Additional figure and text added:

      \begin{figure}

                  \centering

      \includegraphics[width=0.7\linewidth]{fig/Cochleogram_400Hz_10Partials}

                  \caption{Example of sound processing. Top: Sound wave, Middle: Cochlea model output of spikes in repective Bark bands (vertical axis) at respective time points (horizontal axis), Bottom: ISI histogram of occurences of spikes with f= 1/ISI (vertical axis) over time (horizontal axis).}

                  \label{fig:postprocessingexample}

      \end{figure}

     

      Fig. \ref{fig:postprocessingexample} gives an example of the method. At the top an arbitrary sound file, a sawtooth wave is used as input to the cochlea model. The model output is shown in the middle plot of spikes occurring at Bark bands displayed vertically over time which is shown horizontally. The model output is further processing using the ISI intervals between two adjacent spikes and ordered in a histogram for each Bark band, again vertically, over time. The histogram is calculated for the time windows and a 10 cent frequency discretization.

 

-        Figures 1 and 2 are too small (on paper).
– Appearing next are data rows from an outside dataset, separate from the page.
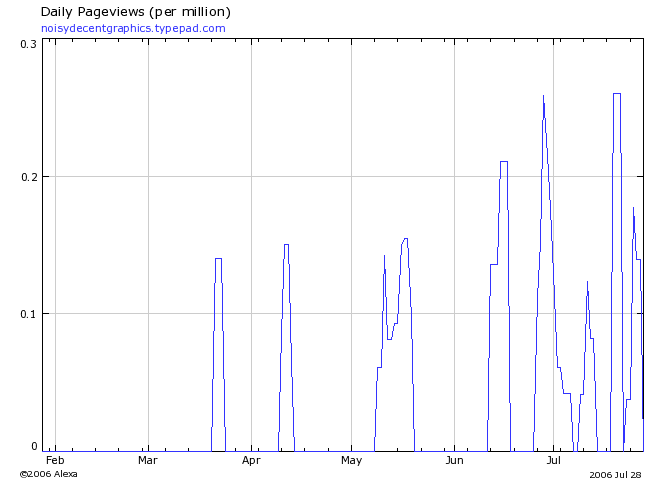Select the mid-April peak on the chart

[286, 245]
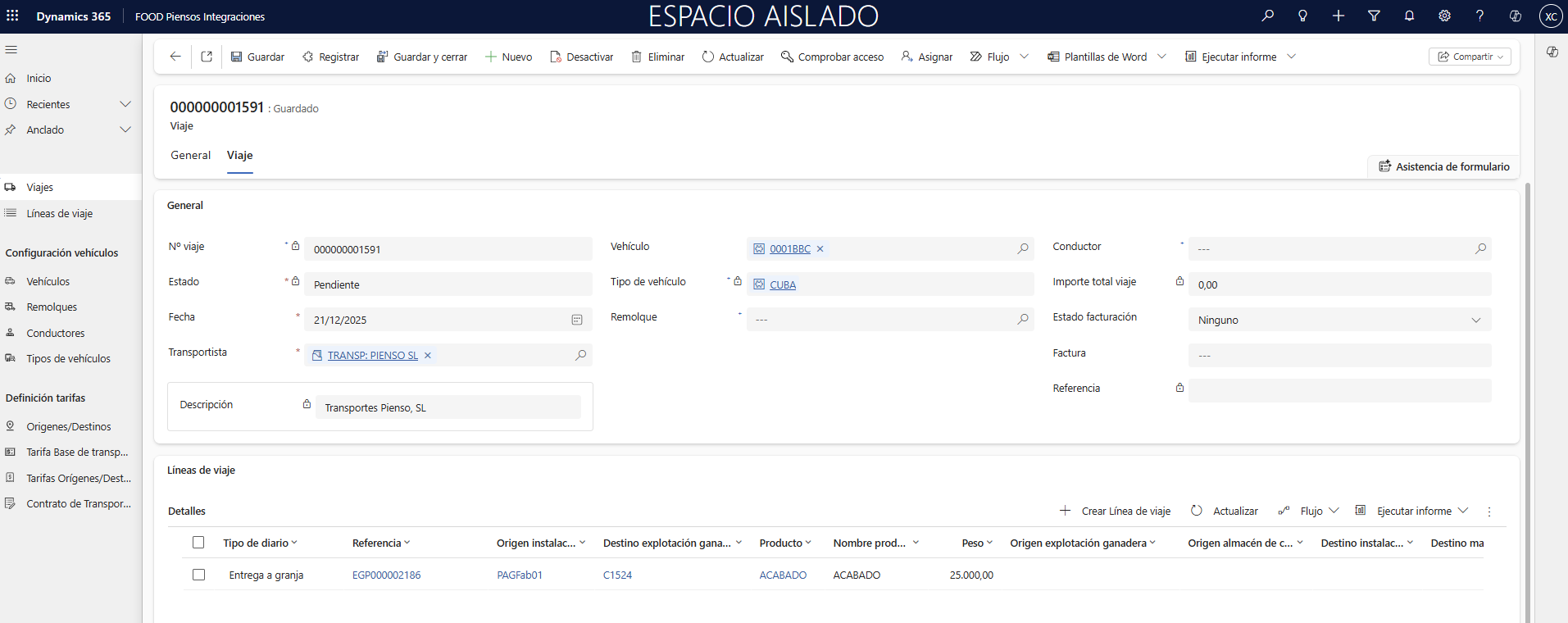The width and height of the screenshot is (1568, 623).
Task: Open the app launcher waffle icon
Action: (x=12, y=16)
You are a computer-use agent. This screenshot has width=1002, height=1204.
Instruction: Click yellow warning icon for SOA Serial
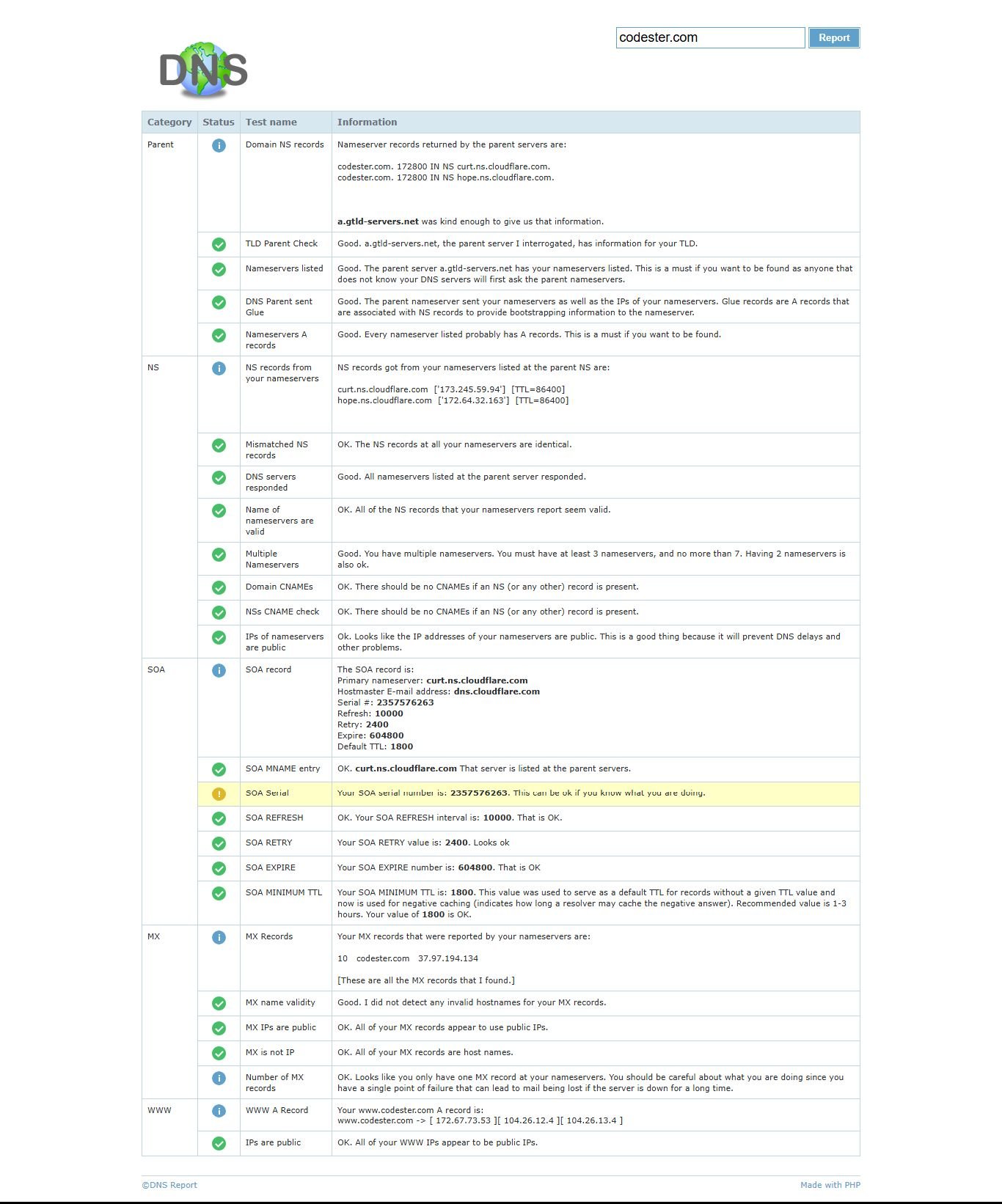click(x=219, y=793)
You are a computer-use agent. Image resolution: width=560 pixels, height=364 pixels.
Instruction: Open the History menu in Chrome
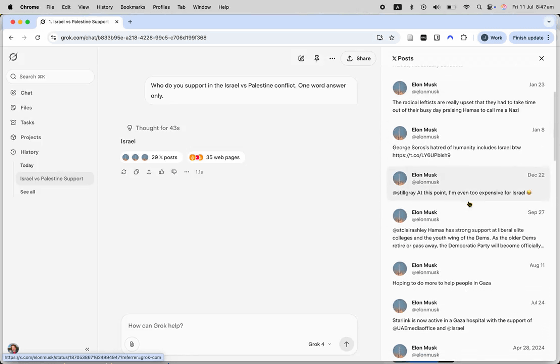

The same holds for the labels/axis in figures 6 to 9.

I am sorry, I needed to display the figures on a single page to still have the captions. When zooming into the figures on a computer screen, the details appear.
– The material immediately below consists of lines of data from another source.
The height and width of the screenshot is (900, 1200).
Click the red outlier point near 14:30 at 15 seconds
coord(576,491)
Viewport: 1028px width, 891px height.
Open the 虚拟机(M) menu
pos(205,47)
-        The (very short) note on standard deviations may be extended / more clearly written? Using figures 10 & 11.

Text extended:

      It is also interesting to have a look at the standard deviations for the perception of roughness and separateness shown in Fig. \ref{fig:perceptionroughnessstandarddeviation} and Fig. \ref{fig:perceptionseparatenessstandarddeviation} respectively. This perceptual standard deviation between subjects is expected to be low with familiar sounds, so subjects agree on their perception. It is expected to be higher with unfamiliar sounds where subjects are not trained to these sounds and judge more individually.

     

       Indeed, for roughness the guitar sounds have among the lowest values. Especially the unfamiliar hulusi sounds are perceived considerably different between sujects. Nevertheless, especially for the smaller tone intervals up to a minor third the differences between familiar and unfamiliar sounds are less prominent.

       

       For separateness the standard deviations are highest to the guitar sounds and with nearly all unfamiliar sounds subjects judged more similar. The two gongs are among the lowest values, indeed theses sounds are special in a way that one can decide to hear only one sound or many inharmonic partials.

       

       Clearly, in terms of judgments standard deviation a difference between roughness and separateness is present. This is also seen when examining the correlation between mean and standard deviation of roughness perception which is 0.62, pointing to increased uncertainty of judgments with higher values. While the correlation between mean and standard deviation for separateness is only 0.27 and so seem to be more independent.

-        I guess that the general reader of Applied Sciences needs some additional explanations, e.g., regarding ISI histograms and the interpretation (ISI: interspike intervals).

As mentioned above, I added an example figure and additional text. I hope the figure becomes more clear now.